What to do: Copy verbatim the part of the records that opens with the line containing "Where should I" and closes with the line containing "Looking at the", leaving the pictures out.

Provided records:
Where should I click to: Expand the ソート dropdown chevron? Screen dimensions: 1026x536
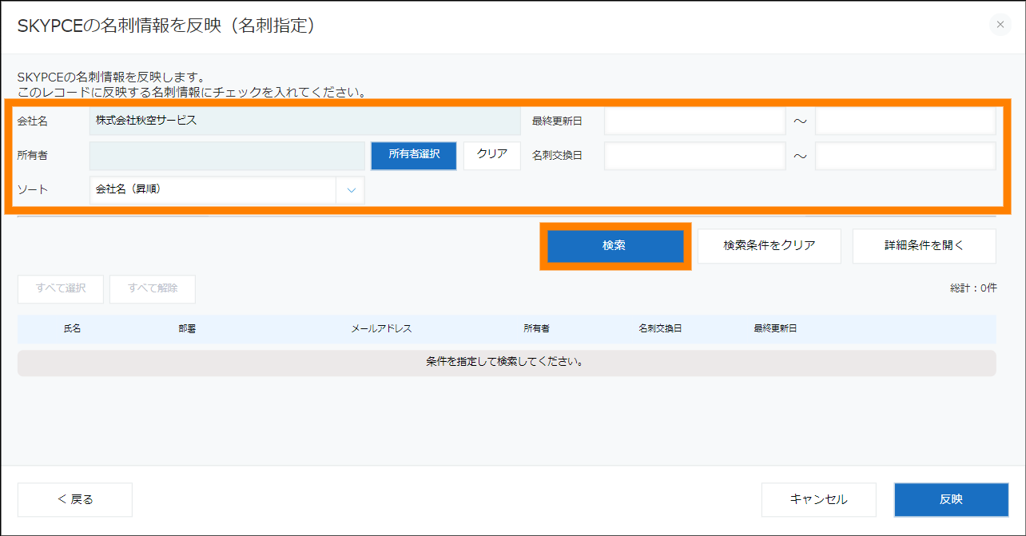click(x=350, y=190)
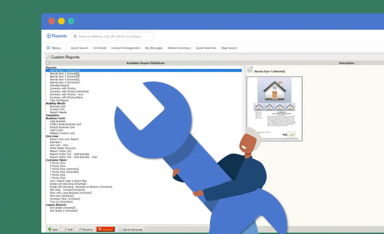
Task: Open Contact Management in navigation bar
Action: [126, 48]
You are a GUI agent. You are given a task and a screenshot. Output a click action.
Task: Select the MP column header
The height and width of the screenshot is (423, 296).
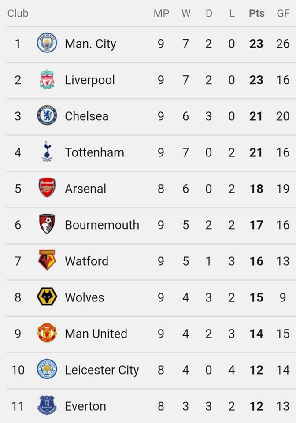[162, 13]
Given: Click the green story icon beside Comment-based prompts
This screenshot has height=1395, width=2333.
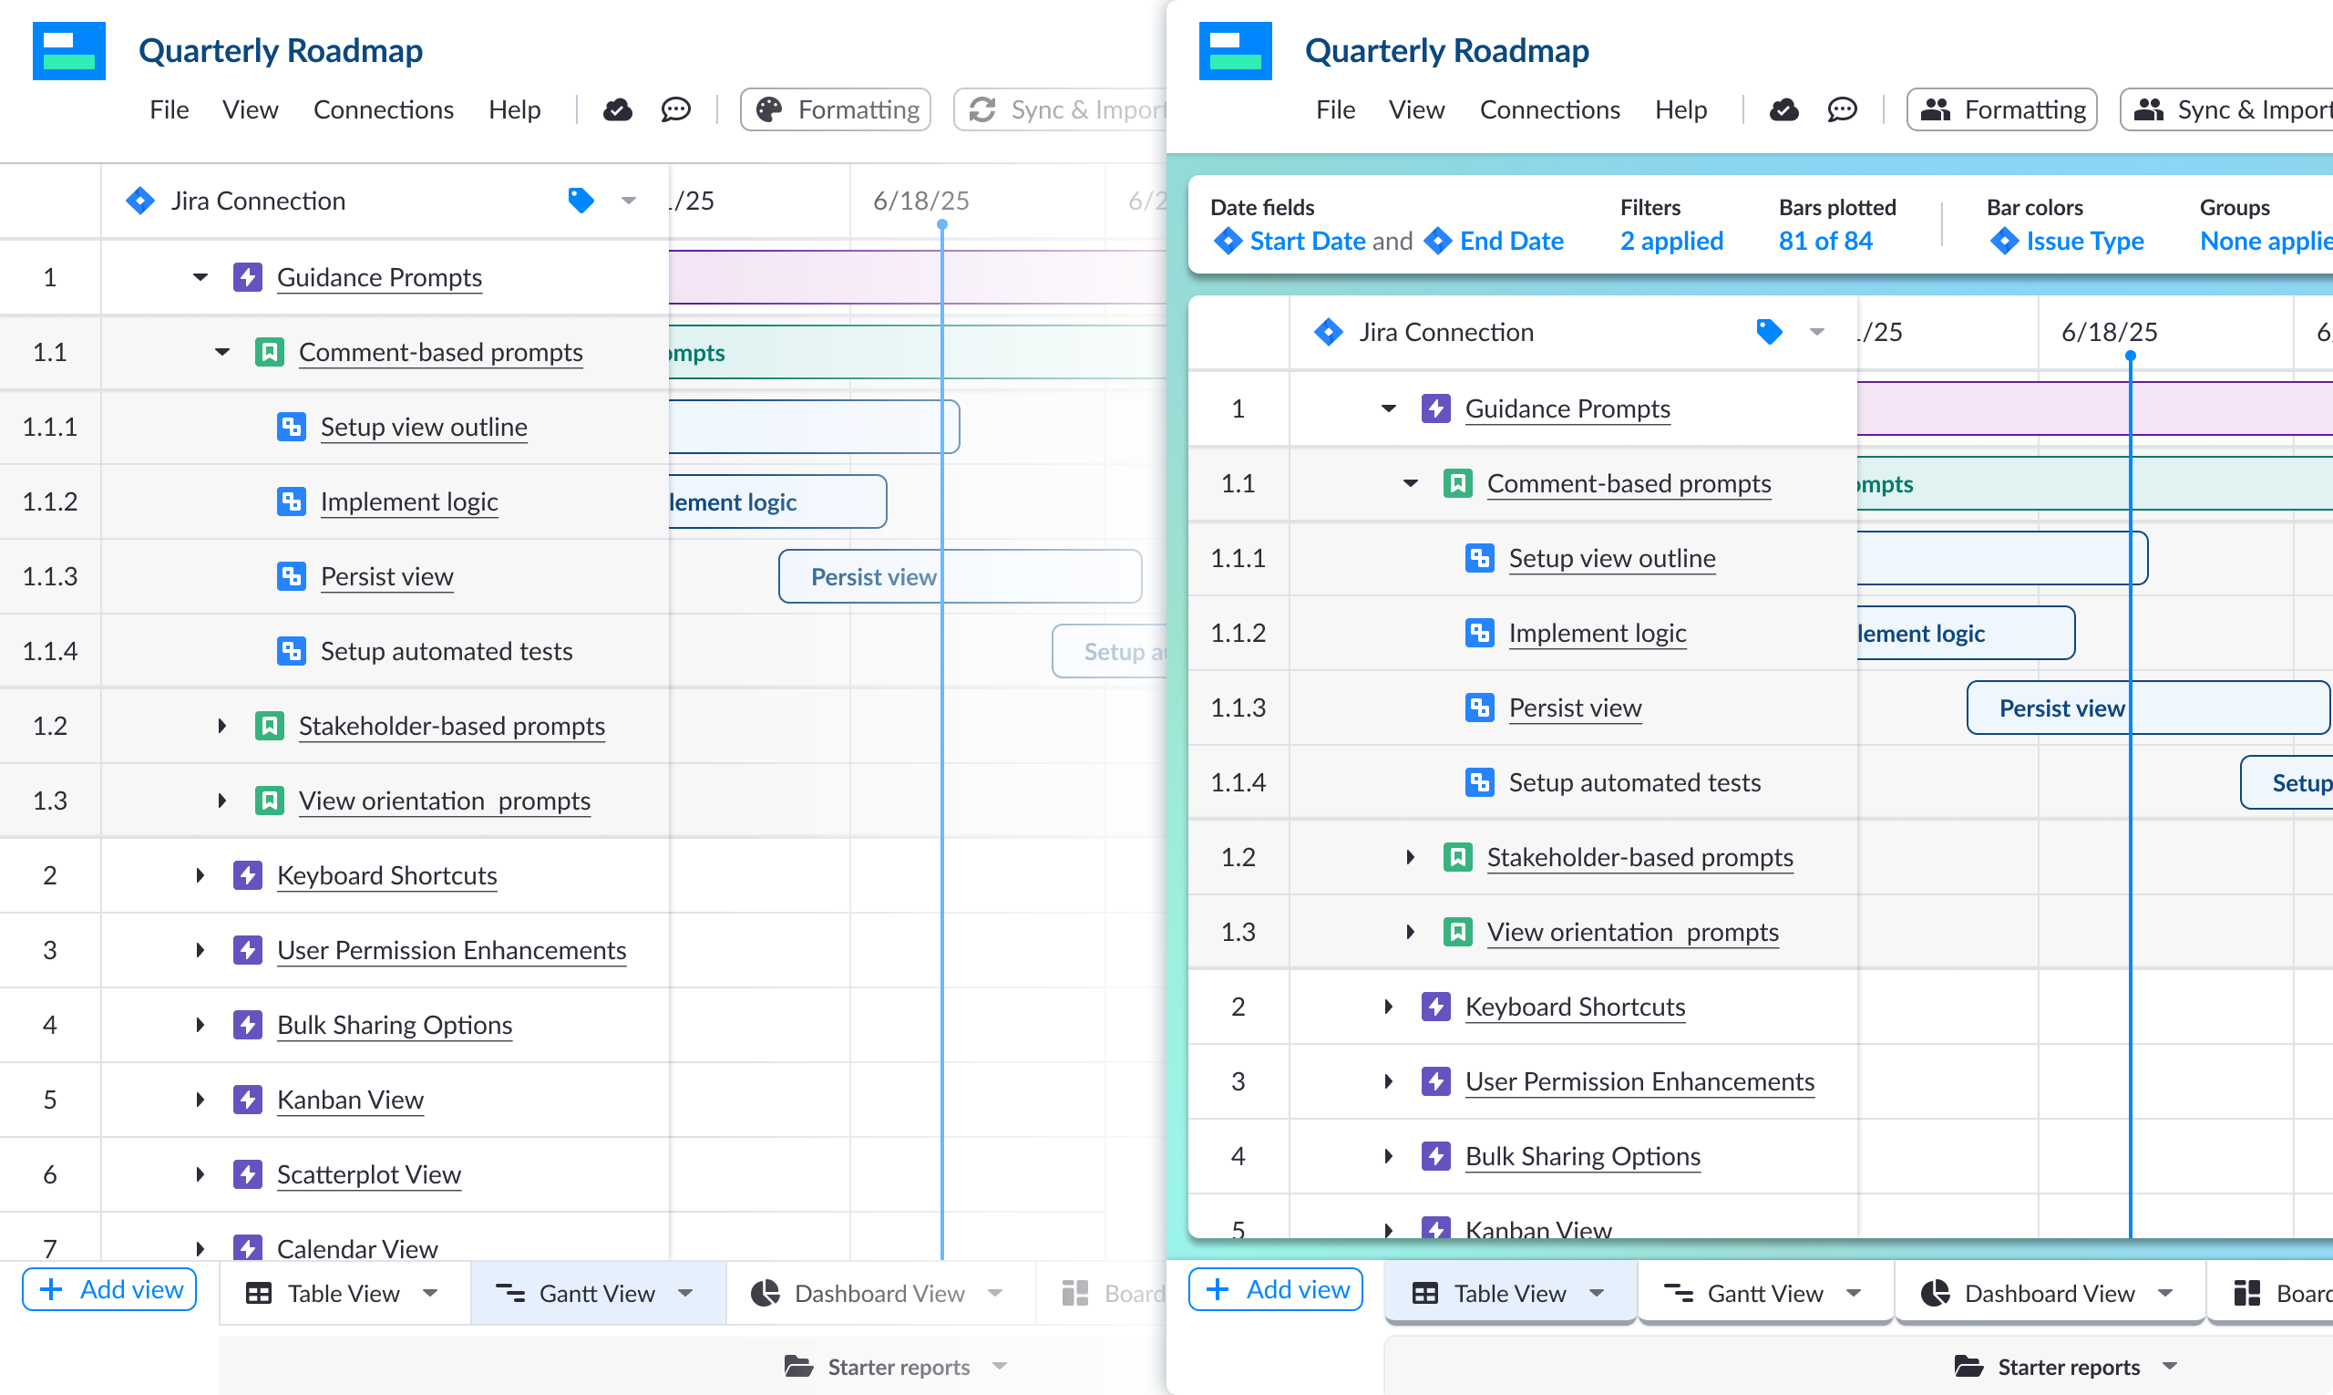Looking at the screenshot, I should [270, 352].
...
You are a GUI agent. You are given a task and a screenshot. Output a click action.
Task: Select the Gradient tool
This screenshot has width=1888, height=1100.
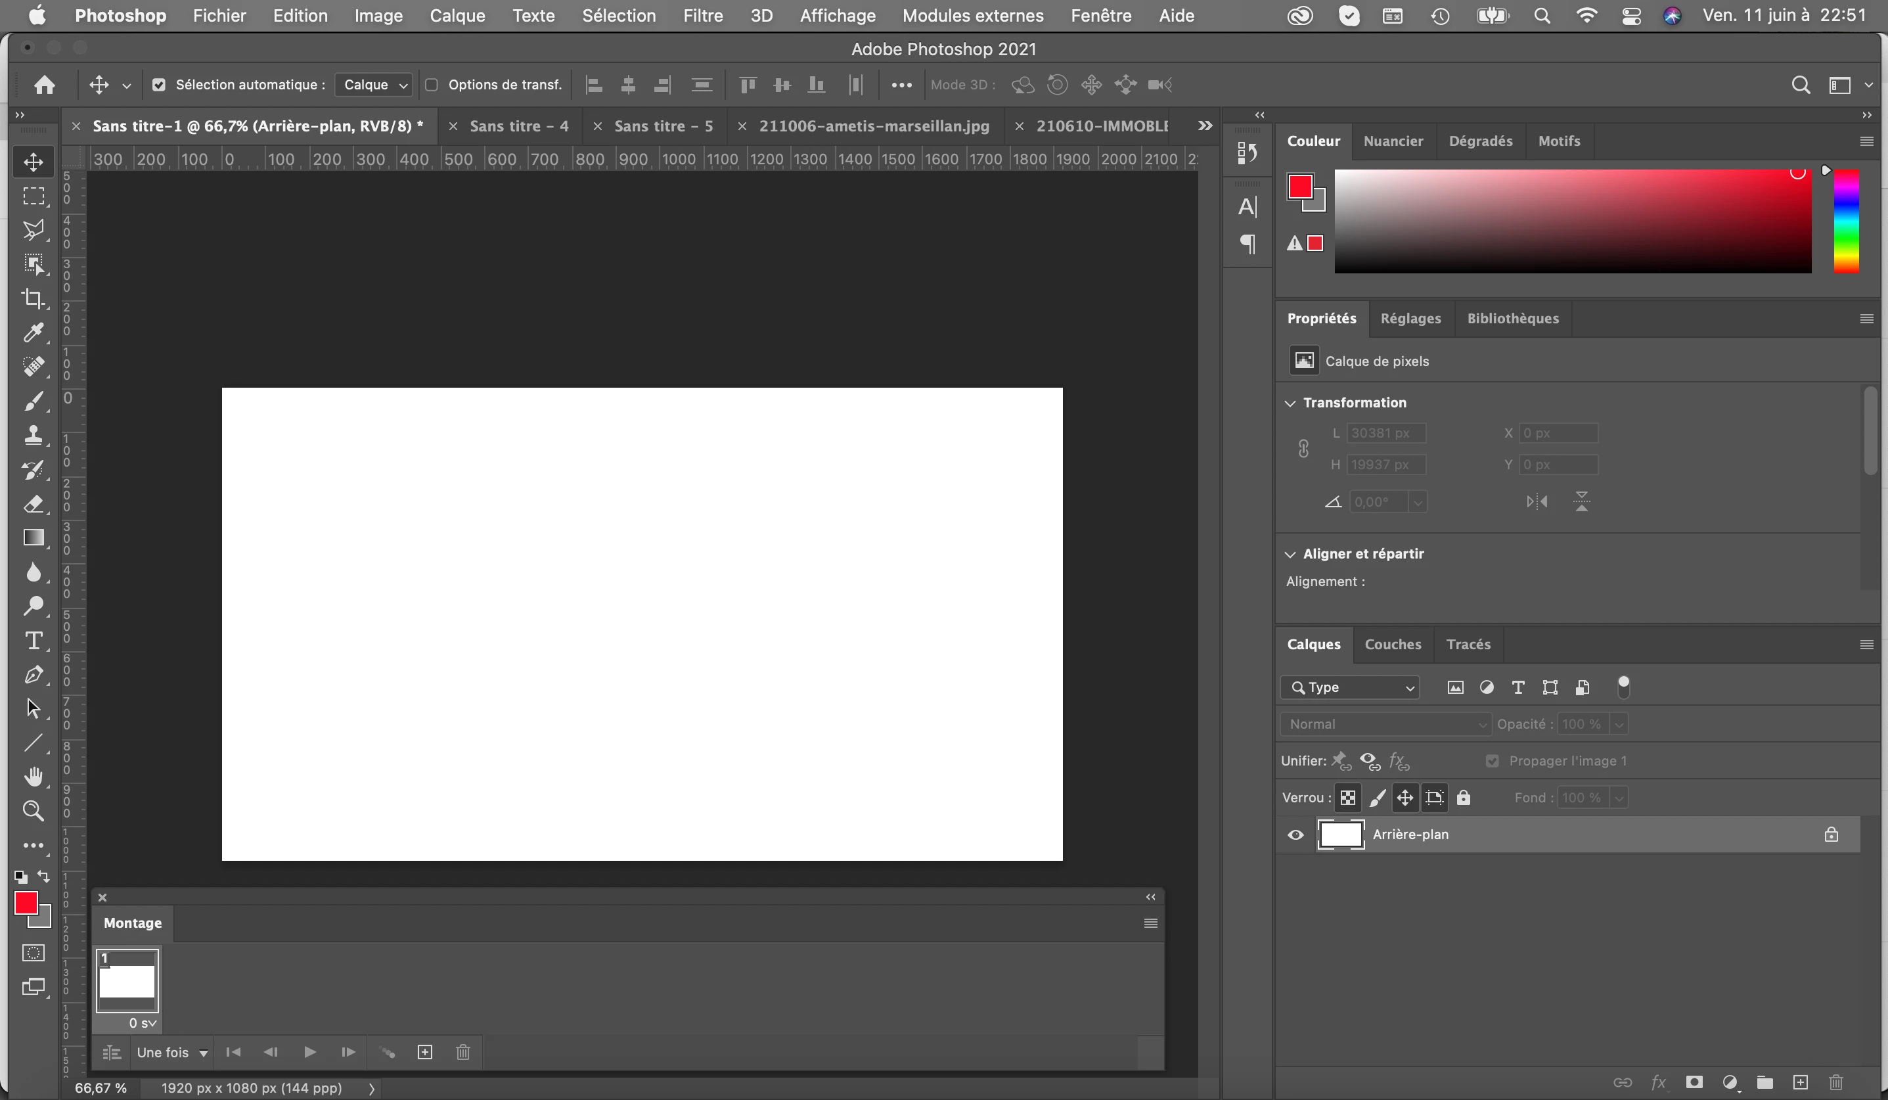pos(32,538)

Result of this exercise:
Where should I click to: Expand the ソート dropdown chevron? Screen dimensions: 1026x536
click(x=350, y=190)
Task: Open Contact Management in navigation bar
Action: [126, 48]
You are a GUI agent. You are given a task and a screenshot. Output a click action.
Task: Select the MP column header
The height and width of the screenshot is (423, 296).
[162, 13]
Given: Click the green story icon beside Comment-based prompts
This screenshot has height=1395, width=2333.
Looking at the screenshot, I should [270, 352].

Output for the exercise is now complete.